Bir kış gecesinde sabaha kadar yağan kar her tarafı öyle kaplamıştı ki, gökyüzüne  kapısı, penceresi olan her nesne kendini karın bembeyaz örtüsüne teslim etmek zorunda kalmıştı. Gecenin bir vaktinde karanlık gökyüzünden yerküreye doğru uçuşan her bir kar tanesinin hikayesini dinlemeyi  o kadar çok istiyordum ki; buna güç yetireceğimden emin olmamakla birlikte kendimi dışarı attım ve ellerimi havaya açarak avucuma düşen ilk kar tanesini kaptığım gibi onu eritmeden hemen içeri daldım ve hikayesini dinlemeye başladım.

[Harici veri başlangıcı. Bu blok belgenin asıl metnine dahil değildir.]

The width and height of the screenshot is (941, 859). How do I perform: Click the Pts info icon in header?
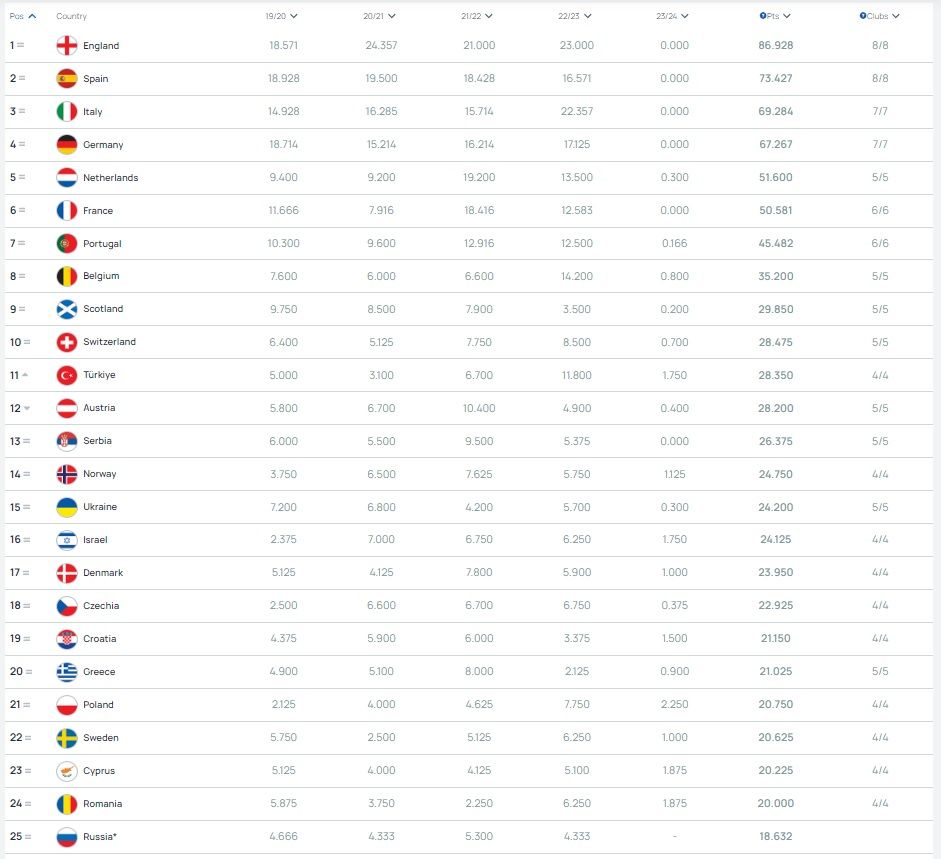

"...Nasıl ve nerede var olduğumu hatırlamıyorum. Hatırladığım tek şey bir su birikintisinde diğer su zerrecikleri ile beraber esen rüzgarın etkisiyle bir sağa bir sola yalpaladığımdır. Güneş çoktan doğmuş,  gecenin serinliğinde biraz üşüyen ve katılaşan bedenim ısınmaya ve gevşemeye başlamıştı. Daha doğru dürüst etrafımı incelemeye bile vakit bulamadan kaldığım çukurdan güneşin ısısıyla buharlaşarak göğe doğru yükselmeye başlamıştım. Bu ne güzel bir yolculuktu öyle. Ben göğe doğru yükseldikçe, aşağıda bana ev sahipliği yapan çukur diğer nesnelerle birlikte küçülüyordu. Kuş bakışı dedikleri bu olsa gerekti. 

Her zaman olduğu gibi, bu seferki yolculuğumuzun da nerede ve nasıl noktalacağından habersiz, buharlaşan diğer su zerrecikleri ile yukarda buluşarak büyük bulut kütleleri oluşturuyorduk. Kimsenin kimseyi tanımadığı ve her seferinde yeni simalardan oluşan komşularımızla birlikte kuvvetli esen rüzgarın önünde uçuşup duruyorduk.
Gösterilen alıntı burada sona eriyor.